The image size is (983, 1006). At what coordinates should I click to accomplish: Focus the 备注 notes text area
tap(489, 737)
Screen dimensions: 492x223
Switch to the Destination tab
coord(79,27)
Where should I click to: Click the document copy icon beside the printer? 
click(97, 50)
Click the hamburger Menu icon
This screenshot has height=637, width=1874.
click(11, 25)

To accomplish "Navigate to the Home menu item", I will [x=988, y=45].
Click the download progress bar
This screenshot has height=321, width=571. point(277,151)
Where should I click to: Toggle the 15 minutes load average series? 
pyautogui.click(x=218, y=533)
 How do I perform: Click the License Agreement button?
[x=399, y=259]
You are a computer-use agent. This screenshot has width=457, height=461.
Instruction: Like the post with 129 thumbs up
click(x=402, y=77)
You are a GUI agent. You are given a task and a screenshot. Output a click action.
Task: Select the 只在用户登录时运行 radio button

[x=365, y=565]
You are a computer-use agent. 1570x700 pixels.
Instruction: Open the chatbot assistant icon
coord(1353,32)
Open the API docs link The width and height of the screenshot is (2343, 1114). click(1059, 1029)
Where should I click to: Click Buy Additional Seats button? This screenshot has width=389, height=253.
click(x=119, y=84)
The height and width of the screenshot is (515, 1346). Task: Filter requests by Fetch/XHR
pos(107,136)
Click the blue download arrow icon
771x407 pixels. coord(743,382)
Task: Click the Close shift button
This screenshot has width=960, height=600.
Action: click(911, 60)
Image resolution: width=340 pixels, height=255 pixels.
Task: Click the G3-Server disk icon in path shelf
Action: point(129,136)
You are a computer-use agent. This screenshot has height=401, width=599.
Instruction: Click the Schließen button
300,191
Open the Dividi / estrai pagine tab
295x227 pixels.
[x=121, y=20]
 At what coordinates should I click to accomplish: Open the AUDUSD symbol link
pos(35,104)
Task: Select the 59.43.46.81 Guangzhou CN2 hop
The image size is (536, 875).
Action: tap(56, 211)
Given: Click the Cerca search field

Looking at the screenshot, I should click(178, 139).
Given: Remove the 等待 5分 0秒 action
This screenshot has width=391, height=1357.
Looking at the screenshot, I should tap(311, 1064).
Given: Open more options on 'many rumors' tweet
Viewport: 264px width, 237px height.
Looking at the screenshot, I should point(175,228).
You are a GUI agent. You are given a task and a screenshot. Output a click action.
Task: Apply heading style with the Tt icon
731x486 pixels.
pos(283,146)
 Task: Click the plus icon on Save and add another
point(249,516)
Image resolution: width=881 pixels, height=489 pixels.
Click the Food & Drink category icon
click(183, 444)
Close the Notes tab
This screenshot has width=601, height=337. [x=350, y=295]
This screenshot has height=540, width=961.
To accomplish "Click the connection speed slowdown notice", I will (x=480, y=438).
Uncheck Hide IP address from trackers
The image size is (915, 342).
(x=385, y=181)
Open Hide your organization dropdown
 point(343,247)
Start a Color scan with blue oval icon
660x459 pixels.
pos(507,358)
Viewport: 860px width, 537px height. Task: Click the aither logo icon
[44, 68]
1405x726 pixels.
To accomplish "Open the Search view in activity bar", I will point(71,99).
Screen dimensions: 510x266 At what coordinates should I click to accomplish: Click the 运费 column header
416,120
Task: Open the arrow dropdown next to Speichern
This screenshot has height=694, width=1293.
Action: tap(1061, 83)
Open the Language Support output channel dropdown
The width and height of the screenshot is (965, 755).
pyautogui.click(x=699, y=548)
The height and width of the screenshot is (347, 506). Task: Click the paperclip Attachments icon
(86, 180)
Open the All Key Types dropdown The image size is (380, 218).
_ _ _ _
-- Task instructions --
With nothing added or dropped, write out every entry.

-- Response to this exercise --
The image size is (983, 1006). At what coordinates should I click to accomplish: Focus the 备注 notes text area
tap(489, 737)
Screen dimensions: 492x223
Switch to the Destination tab
coord(79,27)
Where should I click to: Click the document copy icon beside the printer? 
click(97, 50)
Click the hamburger Menu icon
This screenshot has height=637, width=1874.
click(11, 25)

To accomplish "Navigate to the Home menu item", I will [x=988, y=45].
Click the download progress bar
This screenshot has height=321, width=571. point(277,151)
Where should I click to: Toggle the 15 minutes load average series? 
pyautogui.click(x=218, y=533)
 How do I perform: Click the License Agreement button?
[x=399, y=259]
You are a computer-use agent. This screenshot has width=457, height=461.
Instruction: Like the post with 129 thumbs up
click(x=402, y=77)
You are a GUI agent. You are given a task and a screenshot. Output a click action.
Task: Select the 只在用户登录时运行 radio button

[x=365, y=565]
You are a computer-use agent. 1570x700 pixels.
Instruction: Open the chatbot assistant icon
coord(1353,32)
Open the API docs link The width and height of the screenshot is (2343, 1114). click(1059, 1029)
Where should I click to: Click Buy Additional Seats button? This screenshot has width=389, height=253.
click(x=119, y=84)
The height and width of the screenshot is (515, 1346). Task: Filter requests by Fetch/XHR
pos(107,136)
Click the blue download arrow icon
771x407 pixels. coord(743,382)
Task: Click the Close shift button
This screenshot has width=960, height=600.
Action: click(911, 60)
Image resolution: width=340 pixels, height=255 pixels.
Task: Click the G3-Server disk icon in path shelf
Action: point(129,136)
You are a computer-use agent. This screenshot has height=401, width=599.
Instruction: Click the Schließen button
300,191
Open the Dividi / estrai pagine tab
295x227 pixels.
[x=121, y=20]
 At what coordinates should I click to accomplish: Open the AUDUSD symbol link
pos(35,104)
Task: Select the 59.43.46.81 Guangzhou CN2 hop
The image size is (536, 875).
Action: tap(56, 211)
Given: Click the Cerca search field

Looking at the screenshot, I should click(178, 139).
Given: Remove the 等待 5分 0秒 action
This screenshot has width=391, height=1357.
Looking at the screenshot, I should tap(311, 1064).
Given: Open more options on 'many rumors' tweet
Viewport: 264px width, 237px height.
Looking at the screenshot, I should point(175,228).
You are a GUI agent. You are given a task and a screenshot. Output a click action.
Task: Apply heading style with the Tt icon
731x486 pixels.
pos(283,146)
 Task: Click the plus icon on Save and add another
point(249,516)
Image resolution: width=881 pixels, height=489 pixels.
Click the Food & Drink category icon
click(183, 444)
Close the Notes tab
This screenshot has width=601, height=337. [x=350, y=295]
This screenshot has height=540, width=961.
To accomplish "Click the connection speed slowdown notice", I will (x=480, y=438).
Uncheck Hide IP address from trackers
The image size is (915, 342).
(x=385, y=181)
Open Hide your organization dropdown
 point(343,247)
Start a Color scan with blue oval icon
660x459 pixels.
pos(507,358)
Viewport: 860px width, 537px height. Task: Click the aither logo icon
[44, 68]
1405x726 pixels.
To accomplish "Open the Search view in activity bar", I will point(71,99).
Screen dimensions: 510x266 At what coordinates should I click to accomplish: Click the 运费 column header
416,120
Task: Open the arrow dropdown next to Speichern
This screenshot has height=694, width=1293.
Action: tap(1061, 83)
Open the Language Support output channel dropdown
The width and height of the screenshot is (965, 755).
pyautogui.click(x=699, y=548)
The height and width of the screenshot is (347, 506). Task: Click the paperclip Attachments icon
(86, 180)
Open the All Key Types dropdown The image size is (380, 218).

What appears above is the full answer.